Mit „Loney“ hat Hur­ley ein sprach­li­ches Land­schafts­ge­mälde von einer eng­li­schen Küste geschaf­fen. All­ge­mein ist die Bild­spra­che in die­sem Buch sehr detail­reich und es fällt nicht schwer, sich in Situa­tio­nen hin­ein­zu­den­ken oder zusam­men mit dem Prot­ago­nis­ten „Tonto“ durch The Loney zu wandern.

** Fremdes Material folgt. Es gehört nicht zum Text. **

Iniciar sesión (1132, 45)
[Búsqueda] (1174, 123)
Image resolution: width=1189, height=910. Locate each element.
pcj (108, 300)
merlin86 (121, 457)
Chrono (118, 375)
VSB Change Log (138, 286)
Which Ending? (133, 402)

… und die Tris­tesse der feh­len­den Spannung

Wie schön und detail­reich Andrew Micheal Hur­ley sei­nen Roman „Loney“ schmückt, so scheint er einen ande­ren wich­ti­gen Teil zu ver­nach­läs­si­gen: Die Geschichte. Zwar lebt diese auch durch ihre düs­tere Atmo­sphäre, düm­pelt jedoch eher schwach vor sich hin und jeg­li­ches Auf­kom­men von Span­nung ver­läuft sich recht schnell im Sande der eng­li­schen Küste. Erst gegen Ende neh­men die Ereig­nisse rund um das Geheim­nis in The Loney etwas Fahrt auf, was jedoch reich­lich spät erscheint.

Namen, Zeit­sprünge und ande­rer Wirrwarr

Wahr­schein­lich gerade durch seine ruhige Geschichte schafft „Loney“ einen sehr ange­neh­men Lese­fluss, der einen bestän­dig durch das Buch führt. Wären da nicht die Hol­per­steine in Form von ver­wir­ren­den Namen und Bezeich­nun­gen, sowie plötz­li­chen Zeit­sprün­gen. So wird der Gemein­de­pfar­rer nicht in ‚Vater‘ über­setzt, son­dern beim eng­li­schen ‚Father‘ belas­sen, was sich mit dem Spitz­na­men von „Ton­tos“ Vater ‚Far­t­her‘ beißt und somit immer wie­der für eine kurze Lese­pause sorgt, um sich klar zu machen, wer jetzt gemeint ist. Auch die Zeit­sprünge zwi­schen den Ver­gan­gen­hei­ten kom­men immer wie­der über­ra­schend und erst anhand von Namen – etwa durch den ver­stor­be­nen Father Wilf­red – erkennt man, in wel­cher Zeit­li­nie man sich befindet.

(K)ein Got­tes­ge­schenk?

Ich per­sön­lich bin ziem­lich hin- und her­ge­ris­sen was ich nun mit „Loney“ anfan­gen soll. Immer wie­der hatte ich das Bedürf­nis, es aus der Hand zu legen und es einige Tage ruhen zu las­sen. Als ich es mir dann aber wie­der vor­nahm, geriet ich in einen Lese­fluss, wel­cher mich ein bis zwei Kapi­tel am Stück lesen ließ. „Loney“ lebt, wie schon erwähnt, durch seine Bild­spra­che und die träu­me­ri­schen Land­schaf­ten, ver­schenkt jedoch viel Poten­tial in der Geschichte. Dies ist sehr schade, da sie doch einige Mög­lich­kei­ten bot, zu einem ziem­lich düs­te­ren Thril­ler zu werden.
Trotz all sei­ner ver­schenk­ten Chan­cen ist „Loney“ eine Emp­feh­lung. All jene, die an einer ruhi­gen aber stim­mungs­vol­len Geschichte Inter­esse haben, könn­ten mit „Loney“ einige ange­nehme Stun­den haben. Auch ist es als Rei­se­ro­man, für lange Zug- oder Bus­fahr­ten eben­falls gut geeignet.

Loney. Andrew Micheal Hur­ley. Über­set­zung aus dem Eng­li­schen: Yase­min Din­cer. Ull­stein. 2016.